La Réforme déchire déjà l’Allemagne
quand François Ier, le très catholique roi de
France, inquiet de la propagation du protestantisme, ordonne une
enquête sur les prétendus hérétiques de son
royaume. Au lieu de n’en trouver que quelques cas isolés,
les autorités découvrent en Provence des villages entiers
de dissidents religieux. Pour anéantir ces
hérétiques, on passe un édit dont
l’application aboutira finalement au massacre de 1545.
Qui étaient ces hérétiques ? Et pourquoi
subiront-ils les foudres de l’intolérance religieuse ?
De la richesse aux haillons
Ceux qui ont péri dans ce massacre appartenaient à une
mouvance religieuse qui remontait au XIIe siècle et qui
s’étendait sur une grande partie de l’Europe.
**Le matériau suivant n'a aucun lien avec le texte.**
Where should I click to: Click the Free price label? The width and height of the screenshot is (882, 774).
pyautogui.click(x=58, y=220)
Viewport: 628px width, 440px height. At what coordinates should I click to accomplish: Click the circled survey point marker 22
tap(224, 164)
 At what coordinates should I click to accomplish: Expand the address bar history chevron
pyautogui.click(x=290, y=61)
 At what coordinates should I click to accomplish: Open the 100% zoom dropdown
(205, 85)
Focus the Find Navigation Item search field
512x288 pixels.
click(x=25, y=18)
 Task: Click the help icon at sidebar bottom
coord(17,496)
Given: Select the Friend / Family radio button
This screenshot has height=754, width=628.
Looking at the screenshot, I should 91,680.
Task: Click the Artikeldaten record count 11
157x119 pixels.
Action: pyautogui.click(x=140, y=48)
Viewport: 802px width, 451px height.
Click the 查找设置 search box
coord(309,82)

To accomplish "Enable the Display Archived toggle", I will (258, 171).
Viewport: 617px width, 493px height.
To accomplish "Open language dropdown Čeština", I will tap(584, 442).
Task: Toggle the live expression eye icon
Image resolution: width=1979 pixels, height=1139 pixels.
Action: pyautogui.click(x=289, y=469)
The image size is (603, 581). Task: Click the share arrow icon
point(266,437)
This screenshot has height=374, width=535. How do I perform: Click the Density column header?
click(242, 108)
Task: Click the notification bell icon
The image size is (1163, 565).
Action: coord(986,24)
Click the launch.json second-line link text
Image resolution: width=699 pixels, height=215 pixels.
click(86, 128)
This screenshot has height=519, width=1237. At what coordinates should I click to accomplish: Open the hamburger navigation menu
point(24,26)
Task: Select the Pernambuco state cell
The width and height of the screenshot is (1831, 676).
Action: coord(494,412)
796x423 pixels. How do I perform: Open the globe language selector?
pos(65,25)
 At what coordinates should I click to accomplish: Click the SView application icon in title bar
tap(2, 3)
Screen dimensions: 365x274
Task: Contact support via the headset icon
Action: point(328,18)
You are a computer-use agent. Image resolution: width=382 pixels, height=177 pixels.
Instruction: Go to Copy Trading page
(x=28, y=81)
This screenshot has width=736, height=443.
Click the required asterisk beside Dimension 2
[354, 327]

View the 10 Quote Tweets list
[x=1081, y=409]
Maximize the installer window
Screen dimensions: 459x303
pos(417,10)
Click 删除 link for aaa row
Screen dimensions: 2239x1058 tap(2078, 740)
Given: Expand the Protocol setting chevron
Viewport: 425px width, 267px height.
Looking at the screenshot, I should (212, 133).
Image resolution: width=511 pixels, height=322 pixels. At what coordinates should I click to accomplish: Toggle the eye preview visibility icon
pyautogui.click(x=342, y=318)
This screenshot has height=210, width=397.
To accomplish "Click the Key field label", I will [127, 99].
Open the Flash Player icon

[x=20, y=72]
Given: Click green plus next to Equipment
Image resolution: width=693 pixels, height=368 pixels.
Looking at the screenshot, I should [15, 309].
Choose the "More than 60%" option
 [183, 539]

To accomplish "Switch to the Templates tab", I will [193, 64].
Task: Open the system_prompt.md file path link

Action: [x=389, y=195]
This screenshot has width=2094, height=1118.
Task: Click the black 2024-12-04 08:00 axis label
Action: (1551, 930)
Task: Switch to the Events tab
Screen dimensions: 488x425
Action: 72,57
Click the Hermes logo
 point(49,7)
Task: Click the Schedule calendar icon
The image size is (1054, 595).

Ce
mouvement est unique dans les annales de la dissidence religieuse par
la façon dont il s’est étendu et a survécu
pendant plusieurs siècles. Pour la plupart des historiens, il a
débuté vers 1170 ; en effet, à cette
époque, Vaudès, un riche marchand de Lyon, a ressenti un
vif désir d’apprendre comment plaire à Dieu.
Apparemment touché par un conseil que Jésus Christ avait
prodigué à un certain homme riche, celui de vendre ses
biens et de donner aux pauvres, Vaudès prend des dispositions
pour mettre sa famille à l’abri du besoin, puis renonce
à ses richesses pour prêcher l’Évangile
(Matthieu 19:16-22). Très vite, il a des disciples, que
l’on nommera plus tard les vaudois.
La vie de Vaudès sera centrée sur la pauvreté, la
prédication et la Bible. Ce n’est pas la première
fois qu’une voix s’élève contre
l’opulence du clergé. Depuis quelque temps, un certain
nombre de dissidents cléricaux dénoncent la corruption et
les abus de l’Église. Mais Vaudès est un laïc,
comme la majorité de ses disciples. C’est sans doute ce
qui explique pourquoi il a ressenti le besoin de posséder une
Bible en langue vernaculaire, la langue du peuple. Comme la version de
la Bible qu’utilise l’Église est en latin et que
seul le clergé la comprend, Vaudès commande une
traduction des Évangiles et d’autres livres de la Bible en
franco-provençal, la langue parlée par le commun peuple
dans le centre-est de la France. Suivant le commandement de
Jésus de prêcher, les Pauvres de Lyon prennent les rues
d’assaut avec leur message (Matthieu 28:19, 20). Pour
l’historien Gabriel Audisio, c’est leur insistance à
prêcher en public qui a décidé de la position de
l’Église à leur encontre.
Catholiques puis hérétiques
À cette époque, la prédication est une
prérogative cléricale et l’Église
s’arroge le droit d’octroyer l’autorité de
prêcher. Pour le clergé, les vaudois sont des ignorants et
des illettrés. Mais en 1179, Vaudès demande au pape
Alexandre III une autorisation officielle de prêcher.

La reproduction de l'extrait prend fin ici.